When you talk about fashion, you can talk about clothes, or you can talk about art, and in the case of Viv, art will do - each piece that hit the lacquered ebony runway was intricately wrapped and layered, swirled in a tapestry of textures and colors that oscillated like those magical lizards, referencing, perhaps, her closest spiritual ally, Christian Lacroix. Both designers draw inspiration from London of the 70s, a period in time when dissent was à la mode, and when the conception of love was somewhat freer - that counter-cultural whiff brings so much hard core statement to their clothes. Whether in pleated skirts falling over leotards, or in appendages fluttered from skirts, there was a contemporary verve to everything. It was a reworking of a baroque ideal, and that pairing of contrasting elements was even reflected in the soundtrack that morphed from rock, to "Chansons d'amour", to 18th century counterpoint and back again. Add in models sporting two dissimilar boots, and the sonic effect begins to build. By the time a dress of wispy snow-white tulle or a folded chiffon mocha-colored gown floated down the catwalk, the tonal spectrum was complete.

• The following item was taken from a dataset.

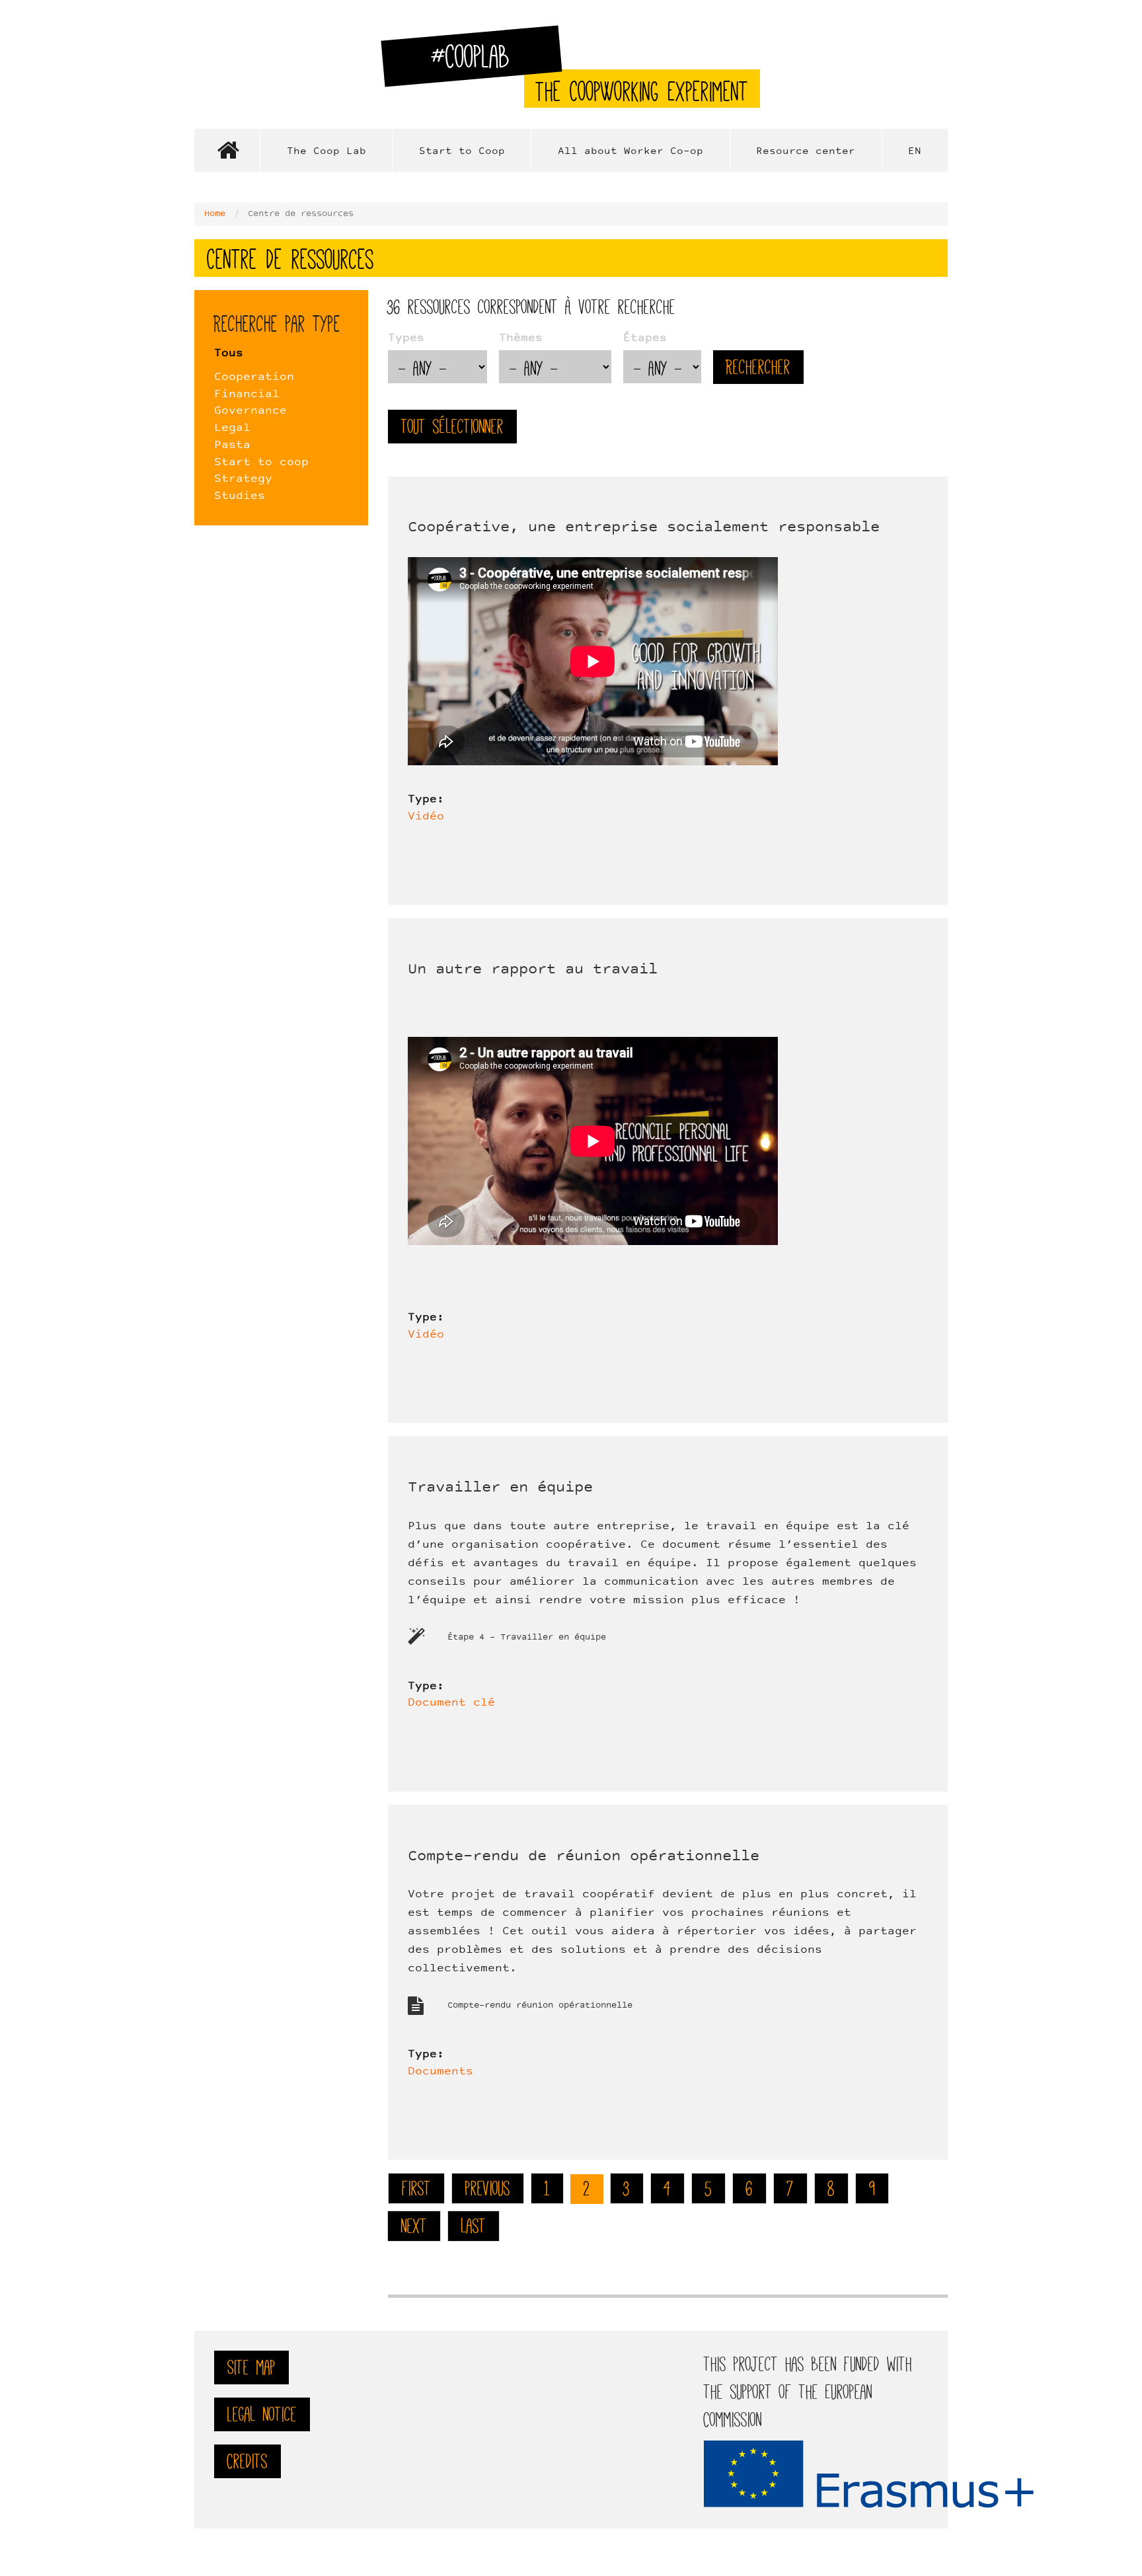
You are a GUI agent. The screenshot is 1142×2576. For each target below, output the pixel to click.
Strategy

Viv, who was drinking mineral water from a plastic cup backstage, said of her own triumphant turn in the spotlight, "the music gets me going".

But Westwood's fusion of ideas comes from a variety of sources, from the sublime to the profane, and her program notes were full of propaganda cutouts, replete with slogans unprintable here. Also in the brochure, you would find a petition to free Leonard Peltier, a Native American, who according to notes, is falsely imprisoned though the FBI under the Freedom of Information Act has released exonerating evidence. And then, you could turn to the last page, where Viv's own thoughts on her hardcore diamond collection were printed: "We all want diamonds: a hard core power of light--I wanted things that are human, very close and understood, hearts and piercing arrows - all's fair in love and war."